• The Proposition is pleased to present five years, a group show from a selection of artists who have all had solo exhibitions with the gallery since opening in 2002. The work is mostly small in dimension, with an emphasis on figurative portraiture. Through different methods of practice, and using a range of media, these artists comment on identity via circumstance, while managing to maintain a light optimism.

    Catherine Brooks’ work centers on gender identity and the acts of exhibition and voyeurism. Her small paintings pop with texture, a bold use of color and the vibrant personalities of her subjects. Through the women she portrays, in their playful, revealing poses, Brooks makes the forbidden tantalizing while exploring fringe cultures of society.

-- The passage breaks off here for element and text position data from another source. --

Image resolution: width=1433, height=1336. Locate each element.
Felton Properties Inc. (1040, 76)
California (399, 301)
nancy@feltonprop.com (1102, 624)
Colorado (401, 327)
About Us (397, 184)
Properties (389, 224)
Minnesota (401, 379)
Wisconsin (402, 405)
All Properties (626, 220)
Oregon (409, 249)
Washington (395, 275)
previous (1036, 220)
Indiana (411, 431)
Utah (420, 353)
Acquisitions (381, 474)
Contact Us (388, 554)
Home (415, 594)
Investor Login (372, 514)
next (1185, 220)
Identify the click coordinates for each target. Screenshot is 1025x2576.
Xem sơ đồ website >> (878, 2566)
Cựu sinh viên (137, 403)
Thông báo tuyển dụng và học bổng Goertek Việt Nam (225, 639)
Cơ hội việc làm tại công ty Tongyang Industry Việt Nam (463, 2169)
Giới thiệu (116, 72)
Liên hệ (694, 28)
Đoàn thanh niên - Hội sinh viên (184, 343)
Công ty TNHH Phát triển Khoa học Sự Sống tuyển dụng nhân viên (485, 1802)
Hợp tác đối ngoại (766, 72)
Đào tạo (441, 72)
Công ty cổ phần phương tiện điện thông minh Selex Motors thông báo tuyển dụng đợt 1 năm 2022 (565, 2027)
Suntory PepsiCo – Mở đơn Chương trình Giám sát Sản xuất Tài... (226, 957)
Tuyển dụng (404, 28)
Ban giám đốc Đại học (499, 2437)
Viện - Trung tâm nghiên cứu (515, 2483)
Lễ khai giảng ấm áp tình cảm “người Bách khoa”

    The patchwork imagery in Tim Evans’ paintings and the process that he undergoes to create the wax and acrylic works reveal his manga and anime influences. Through his own imagination and editing of source material, Evans creates unique layered paintings on mylar and canvas that result in a collaged rush of stimulus.

    Allison Hawkins’ intimate drawings appear delicate, but within the calm landscapes lie a veiled intensity. A sense of nostalgia pervades her quiet scenes and portraits, which often involve Native American mysticism and sage creatures. The soft washes of color and inky renderings mark the artist’s own recollections and explorations from her childhood.

    Kyung Jeon involves mischievous fairies in a tempting style that draws the viewer in to notice the intricacies of her sprawling stories, which often entail darker subject matter. Against the textured backdrop of rice paper on canvas, acts unfold from the innocuous to the twisted, making statements on socially prescribed notions of conduct and traditions.

    Mike Park deals with anxiety and sexual inhibition through his autobiographical work. The pastel hues of his polymer coated acrylic paintings and whimsical illustrations distract from the wayward behavior of his characters. The blending of several narratives, some playful and others more sinister, reflect on forlorn identity.

    Dane Patterson’s tightly rendered graphite drawings depict unusual yet ordinary circumstances, which are based on his photographs of staged scenes. The results, while providing little insight into the curiously covered and displaced figures, border the humorous and surreal.

    The figures in Balint Zsako’s succinct works – linked with machines, dismembered, or planted in the earth, interpret relationships and transience through a bold, illustrative style. Playful and perverse, Zsako manages to balance extreme imagery with a seemingly blithe approach.